CHICAGO – Talk about a hard-knock life: She has been jailed in North Korea, kidnapped repeatedly, accused of murder, trapped in a cave, roughed up by gangsters. And she’s just a kid — more precisely, a red-haired girl named Annie.

Over 86 years, the spunky (and forever young) orphan has endured hundreds of curly hair-raising adventures, not to mention homelessness, poverty and other Dickensian hardships. She’s even survived the death of the man whose pen and imagination turned her into a comic-strip heroine.

Annie, the character, may be indomitable. But Annie, the comic strip, is not.

Facing a shifting media landscape — the closing or shrinking of newspapers, a dwindling audience for comic adventures and an explosion of new forms of entertainment — Tribune Media Services has determined there will be no more newspaper tomorrows for Annie.

After today’s strip, Annie, her father figure and frequent rescuer, Daddy Warbucks, and her beloved pooch, Sandy, will disappear from the funny pages. They will have a future, but for now, where that will be is unknown.

“Annie is not dying, she’s moving into new channels,” said Steve Tippie, vice president of licensing and new markets development at Tribune Media, which owns the license to the character. Annie, he said, has “huge awareness” and possibilities include graphic novels, film, TV, games — maybe even a home on a mobile phone.

No matter where she lands, it’s clear there’s still gold in that red mop of hair and those white, pupil-less orbs. Tribune Media continues to collect revenues from various productions of “Annie,” the sunny musical that charmed Broadway more than 30 years ago — and is expected to return to the Great White Way in 2012.

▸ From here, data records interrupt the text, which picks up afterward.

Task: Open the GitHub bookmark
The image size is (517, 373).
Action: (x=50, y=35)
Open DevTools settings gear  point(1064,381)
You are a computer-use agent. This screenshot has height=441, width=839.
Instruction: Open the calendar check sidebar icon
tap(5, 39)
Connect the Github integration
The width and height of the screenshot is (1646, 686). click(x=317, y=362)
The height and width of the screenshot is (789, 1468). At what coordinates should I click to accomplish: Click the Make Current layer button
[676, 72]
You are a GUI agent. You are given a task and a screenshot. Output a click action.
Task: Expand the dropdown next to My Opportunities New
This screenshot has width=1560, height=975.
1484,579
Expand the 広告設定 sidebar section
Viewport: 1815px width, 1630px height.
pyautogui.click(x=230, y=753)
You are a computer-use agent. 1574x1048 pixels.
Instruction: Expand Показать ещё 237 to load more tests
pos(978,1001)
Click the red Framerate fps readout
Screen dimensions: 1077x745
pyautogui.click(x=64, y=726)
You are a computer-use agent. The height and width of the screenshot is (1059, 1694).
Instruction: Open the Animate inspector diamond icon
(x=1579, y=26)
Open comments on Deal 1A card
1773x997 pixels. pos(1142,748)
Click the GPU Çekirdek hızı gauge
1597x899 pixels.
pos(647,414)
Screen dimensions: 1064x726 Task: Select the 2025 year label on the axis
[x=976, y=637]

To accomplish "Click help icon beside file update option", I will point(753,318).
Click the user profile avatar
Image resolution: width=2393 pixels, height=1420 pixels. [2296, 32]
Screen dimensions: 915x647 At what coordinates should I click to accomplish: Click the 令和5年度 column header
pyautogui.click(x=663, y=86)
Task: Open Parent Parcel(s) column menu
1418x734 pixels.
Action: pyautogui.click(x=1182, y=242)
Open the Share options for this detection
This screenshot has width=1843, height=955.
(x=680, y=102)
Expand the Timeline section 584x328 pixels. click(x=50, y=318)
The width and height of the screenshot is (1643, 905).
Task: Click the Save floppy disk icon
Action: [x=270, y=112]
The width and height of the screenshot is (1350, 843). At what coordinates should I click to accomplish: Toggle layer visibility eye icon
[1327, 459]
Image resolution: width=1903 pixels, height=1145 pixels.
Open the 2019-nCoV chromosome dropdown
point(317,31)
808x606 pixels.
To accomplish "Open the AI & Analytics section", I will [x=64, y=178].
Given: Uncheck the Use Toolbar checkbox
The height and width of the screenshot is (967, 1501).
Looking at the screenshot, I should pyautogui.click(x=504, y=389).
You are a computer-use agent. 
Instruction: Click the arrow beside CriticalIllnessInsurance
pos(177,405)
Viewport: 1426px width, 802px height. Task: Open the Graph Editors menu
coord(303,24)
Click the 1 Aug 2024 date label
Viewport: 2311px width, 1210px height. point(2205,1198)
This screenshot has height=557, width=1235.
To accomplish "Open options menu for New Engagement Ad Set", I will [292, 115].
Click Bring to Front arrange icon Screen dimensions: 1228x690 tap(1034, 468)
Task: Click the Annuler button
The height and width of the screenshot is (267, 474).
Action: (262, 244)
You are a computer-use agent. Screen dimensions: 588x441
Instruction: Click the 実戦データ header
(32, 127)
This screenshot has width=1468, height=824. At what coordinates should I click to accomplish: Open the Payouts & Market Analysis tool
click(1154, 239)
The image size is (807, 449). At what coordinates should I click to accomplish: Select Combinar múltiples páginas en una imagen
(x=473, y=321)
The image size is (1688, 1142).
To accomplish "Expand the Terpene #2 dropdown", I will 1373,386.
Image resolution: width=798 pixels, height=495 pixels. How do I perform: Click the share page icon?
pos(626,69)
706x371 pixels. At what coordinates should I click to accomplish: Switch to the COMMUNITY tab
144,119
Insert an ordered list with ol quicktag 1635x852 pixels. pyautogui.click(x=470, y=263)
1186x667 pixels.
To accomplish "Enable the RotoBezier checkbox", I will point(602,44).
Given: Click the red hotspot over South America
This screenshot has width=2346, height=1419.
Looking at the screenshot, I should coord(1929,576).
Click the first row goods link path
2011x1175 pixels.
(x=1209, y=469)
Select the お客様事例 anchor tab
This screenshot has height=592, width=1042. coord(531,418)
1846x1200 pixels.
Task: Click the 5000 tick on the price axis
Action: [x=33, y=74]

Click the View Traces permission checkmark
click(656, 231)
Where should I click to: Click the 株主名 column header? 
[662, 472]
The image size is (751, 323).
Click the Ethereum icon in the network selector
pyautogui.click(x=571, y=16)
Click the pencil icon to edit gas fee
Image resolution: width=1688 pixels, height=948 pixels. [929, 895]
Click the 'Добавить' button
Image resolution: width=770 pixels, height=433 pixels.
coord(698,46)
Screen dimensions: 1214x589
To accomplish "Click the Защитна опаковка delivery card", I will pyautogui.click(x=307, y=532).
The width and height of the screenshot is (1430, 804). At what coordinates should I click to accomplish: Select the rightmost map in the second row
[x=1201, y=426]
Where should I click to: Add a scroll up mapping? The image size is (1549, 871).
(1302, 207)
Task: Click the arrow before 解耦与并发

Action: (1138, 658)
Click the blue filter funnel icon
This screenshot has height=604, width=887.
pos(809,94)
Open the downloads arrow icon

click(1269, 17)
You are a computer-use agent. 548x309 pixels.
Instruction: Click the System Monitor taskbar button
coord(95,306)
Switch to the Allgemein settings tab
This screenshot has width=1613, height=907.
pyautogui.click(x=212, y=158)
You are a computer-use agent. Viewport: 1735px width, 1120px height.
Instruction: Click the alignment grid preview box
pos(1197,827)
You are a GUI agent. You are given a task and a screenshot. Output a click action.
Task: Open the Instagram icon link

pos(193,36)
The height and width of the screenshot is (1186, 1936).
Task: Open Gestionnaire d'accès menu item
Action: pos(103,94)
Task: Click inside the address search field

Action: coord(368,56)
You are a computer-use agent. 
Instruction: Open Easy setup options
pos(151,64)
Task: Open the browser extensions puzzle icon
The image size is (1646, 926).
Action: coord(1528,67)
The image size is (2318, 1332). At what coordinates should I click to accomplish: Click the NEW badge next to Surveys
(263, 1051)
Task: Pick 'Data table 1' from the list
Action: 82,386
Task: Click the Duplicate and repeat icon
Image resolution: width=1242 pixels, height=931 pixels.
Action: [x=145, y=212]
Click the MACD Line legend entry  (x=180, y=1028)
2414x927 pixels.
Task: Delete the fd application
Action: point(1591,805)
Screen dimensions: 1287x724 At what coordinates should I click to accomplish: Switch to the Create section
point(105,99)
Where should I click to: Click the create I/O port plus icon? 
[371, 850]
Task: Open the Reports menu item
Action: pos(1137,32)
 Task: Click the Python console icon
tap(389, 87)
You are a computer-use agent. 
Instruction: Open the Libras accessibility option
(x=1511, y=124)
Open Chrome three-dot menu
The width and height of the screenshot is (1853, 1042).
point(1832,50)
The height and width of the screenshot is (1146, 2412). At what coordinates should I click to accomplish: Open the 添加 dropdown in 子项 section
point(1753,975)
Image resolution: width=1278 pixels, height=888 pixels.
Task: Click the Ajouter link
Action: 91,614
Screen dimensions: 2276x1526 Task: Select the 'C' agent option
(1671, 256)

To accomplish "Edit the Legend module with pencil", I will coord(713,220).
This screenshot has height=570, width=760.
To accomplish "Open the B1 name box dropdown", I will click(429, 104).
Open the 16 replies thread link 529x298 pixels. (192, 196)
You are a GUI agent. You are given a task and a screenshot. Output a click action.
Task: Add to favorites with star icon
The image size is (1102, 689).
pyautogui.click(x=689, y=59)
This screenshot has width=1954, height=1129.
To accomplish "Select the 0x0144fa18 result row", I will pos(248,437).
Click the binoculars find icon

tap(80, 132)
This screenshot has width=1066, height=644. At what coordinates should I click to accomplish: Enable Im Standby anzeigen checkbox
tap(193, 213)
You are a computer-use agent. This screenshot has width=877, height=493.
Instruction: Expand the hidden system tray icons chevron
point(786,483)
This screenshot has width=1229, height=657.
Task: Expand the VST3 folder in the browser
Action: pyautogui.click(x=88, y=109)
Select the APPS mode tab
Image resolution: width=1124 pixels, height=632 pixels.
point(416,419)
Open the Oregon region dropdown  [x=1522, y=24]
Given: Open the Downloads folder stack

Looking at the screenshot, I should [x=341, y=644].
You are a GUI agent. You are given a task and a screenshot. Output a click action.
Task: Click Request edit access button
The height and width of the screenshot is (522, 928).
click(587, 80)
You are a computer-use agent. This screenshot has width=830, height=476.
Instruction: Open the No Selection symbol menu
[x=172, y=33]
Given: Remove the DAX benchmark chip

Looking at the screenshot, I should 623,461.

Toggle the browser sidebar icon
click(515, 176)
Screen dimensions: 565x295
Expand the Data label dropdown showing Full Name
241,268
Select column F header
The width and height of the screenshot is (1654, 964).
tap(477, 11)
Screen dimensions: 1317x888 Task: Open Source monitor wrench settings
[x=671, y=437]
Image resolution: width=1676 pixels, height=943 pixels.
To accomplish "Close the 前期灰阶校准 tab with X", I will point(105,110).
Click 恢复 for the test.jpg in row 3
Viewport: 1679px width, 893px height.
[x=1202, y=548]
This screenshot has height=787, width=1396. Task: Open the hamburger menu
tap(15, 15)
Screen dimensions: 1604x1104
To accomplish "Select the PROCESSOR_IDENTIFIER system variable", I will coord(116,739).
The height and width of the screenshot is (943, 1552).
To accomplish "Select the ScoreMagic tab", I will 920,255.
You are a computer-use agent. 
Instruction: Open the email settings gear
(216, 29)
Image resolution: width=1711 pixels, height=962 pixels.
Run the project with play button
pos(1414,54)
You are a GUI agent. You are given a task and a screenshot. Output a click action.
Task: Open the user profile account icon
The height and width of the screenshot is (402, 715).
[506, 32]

“Annie is one of those iconic characters in American culture,” Tippie said. “If you stop 10 people on the street, nine of them will drop down on one knee and start singing ‘Tomorrow.’ “

It was, in fact, the popularity of the musical that gave the strip a second life. Tribune Media revived the comic after the death of its creator, Harold Gray, who had used Annie as a megaphone for his conservative political views.

From its opposition to the New Deal in the ’30s to its hard line in the war on terror, the comic strip has never shied away from its beliefs. “I always like to think of Annie as the Fox News Channel of the funny papers,” said Jay Maeder, Annie’s most recent writer. “It was a very political strip.”

Travolta, Preston give to fund

JOHANNESBURG — John Travolta and his wife, Kelly Preston, donated about $10,000 to the Nelson Mandela Children’s Fund on Saturday during their visit to South Africa, and spent some time singing and dancing with children the foundation has supported.

The children treated the “Hairspray” star, Preston and their daughter Ella to a drum concert and serenaded them with a poem titled “Eyes in the sky, foot on the ground.” Travolta later did a few dance steps with the children.

“Children keep you humble,” Travolta said. “Children keep you grounded.”

Heat bakes Bonnaroo crowd

MANCHESTER, Tenn. — A slightly groggy, sun-drenched Bonnaroo crowd was readying itself for the music festival’s big day-two acts: Jay-Z and Stevie Wonder.

Both were to take Bonnaroo’s main stage Saturday evening in succession, with headliner Jay-Z following Wonder.

The day’s acts also included Weezer, Jack White’s the Dead Weather, Norah Jones and a middle-of-the-night set by the jam band Disco Biscuits.

Excessive heat in the high 90s has been a constant at this year’s Bonnaroo, the ninth annual. Thunder clouds loomed late Saturday afternoon, threatening to further muddy the grounds, which took heavy rain Wednesday.

Conan O’Brien performed his “Legally Prohibited from Being Funny on Television” comedy show for a second time Saturday.